A passagem da condição hegemônica da agricultura para a indústria aconteceu num curto espaço de tempo. Ouso dizer que talvez seja o mais rápido processo de industrialização dentre os demais estados. Já no ano de 1970, o PIB industrial passa a participar em 17% do PIB total, enquanto a agricultura despenca para apenas 23%.
Essa inversão se dá de um lado pela erradicação de cafezais, que fez cair a produção drasticamente, e de outro, a indústria ganha em escala e crescimento com a implantação do porto de Tubarão e as primeiras indústrias de pelotização. Tubarão pode ser interpretado como o fator decisivo da inflexão. O Espírito Santo abre suas portas e janelas para o Brasil e para o mundo.
Hoje temos uma indústria mais diversificada e de certa forma consolidada, porém ainda concentrada em atividades de exportação de commodities, e que responde por cerca de 27% do PIB, segundo cálculos do IBGE para o ano de 2020. No entanto, observando a agricultura, esta teve a sua participação reduzida para 4,5% para o mesmo ano. Uma queda muito forte se tomarmos como base 1970.
Esses números isolados dos seus contextos podem nos levar à conclusão de que nossa agricultura foi ou vai muito mal. E não é bem assim. Basta olharmos par o PIB da agropecuária brasileira, cuja representação está entre 5% e 6%, e que também mostrou quedas acentuadas nos últimos 50 anos.

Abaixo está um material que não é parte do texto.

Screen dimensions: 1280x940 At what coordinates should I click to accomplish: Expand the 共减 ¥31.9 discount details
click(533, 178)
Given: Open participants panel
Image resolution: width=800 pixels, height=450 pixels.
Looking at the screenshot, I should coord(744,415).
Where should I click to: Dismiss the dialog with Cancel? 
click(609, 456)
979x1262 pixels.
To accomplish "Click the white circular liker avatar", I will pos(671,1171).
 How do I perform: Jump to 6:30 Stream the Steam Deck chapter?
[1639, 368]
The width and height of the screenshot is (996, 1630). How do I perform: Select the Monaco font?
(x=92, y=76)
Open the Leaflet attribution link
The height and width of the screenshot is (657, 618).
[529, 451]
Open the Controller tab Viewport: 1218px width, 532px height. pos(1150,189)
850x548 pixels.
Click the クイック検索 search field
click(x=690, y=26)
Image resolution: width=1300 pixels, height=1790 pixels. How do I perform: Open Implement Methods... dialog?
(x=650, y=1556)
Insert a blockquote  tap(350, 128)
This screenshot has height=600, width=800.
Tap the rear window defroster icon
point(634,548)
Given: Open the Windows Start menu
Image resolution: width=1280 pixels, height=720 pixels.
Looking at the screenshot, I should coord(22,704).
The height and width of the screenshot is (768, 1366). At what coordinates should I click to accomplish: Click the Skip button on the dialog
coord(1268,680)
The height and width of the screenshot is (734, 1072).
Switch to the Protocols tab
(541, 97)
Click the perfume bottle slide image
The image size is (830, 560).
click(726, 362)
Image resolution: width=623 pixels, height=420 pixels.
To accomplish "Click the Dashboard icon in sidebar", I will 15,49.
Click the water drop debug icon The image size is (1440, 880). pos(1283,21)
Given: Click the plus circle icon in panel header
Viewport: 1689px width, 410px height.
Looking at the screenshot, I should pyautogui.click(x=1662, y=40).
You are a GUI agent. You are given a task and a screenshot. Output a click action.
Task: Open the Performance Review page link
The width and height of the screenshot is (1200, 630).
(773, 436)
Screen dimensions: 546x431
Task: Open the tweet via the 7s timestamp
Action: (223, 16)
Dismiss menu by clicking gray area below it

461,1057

E isso levando-se em conta o extraordinário desempenho nos últimos anos. É importante ressaltar que se trata de um fenômeno mundial e que vem atrelado a um crescimento mais acelerado da indústria e dos serviços e consequente urbanização.
Para melhor entendimento da questão vale recorrermos à contabilidade social, que é a contabilidade que calcula o PIB. Assim, o PIB da agropecuária leva em conta apenas o que é agregado de riqueza nova dentro das propriedades, ou seja, dentro das porteiras. Já o que é agregado de valor fora da porteira é contabilizado como PIB da indústria ou serviços. Agora, se somarmos tudo o que se conecta e que se gera fluxo econômico – valor monetário – nas relações para a frente, com a agroindústria, por exemplo, e para trás, com compras diversas, chegamos a um conceito mais amplo, que é o do agronegócio. Esse conjunto de atividades representa aproximadamente 25% do total do PIB do país. No Espírito Santo também deve chegar a esse patamar.
Mas, mesmo no conceito mais restrito, o PIB da agropecuária capixaba apresentou um desempenho surpreendente neste século. Entre 2002 e 2020 cresceu em termos reais, ou seja, retirando-se o efeito inflacionário, 90%. Quase o dobro da evolução do PIB da agropecuária nacional, cujo crescimento foi de cerca de 50%.
Alguma coisa teria acontecido para termos esse bom desempenho. E nesse aspecto, não tenho dúvidas em apontar o planejamento como aquele fator diferenciador decisivo. Afinal, foi com o primeiro Pedeag – Plano Estratégico de Desenvolvimento da Agricultura capixaba, em 2003, que se iniciou o processo de inversão da curva descendente do setor, e que foi seguido por outros, estando hoje em plena elaboração a versão 4, o Pedeag 4. Hoje, mais com olhares para o futuro do que para o passado.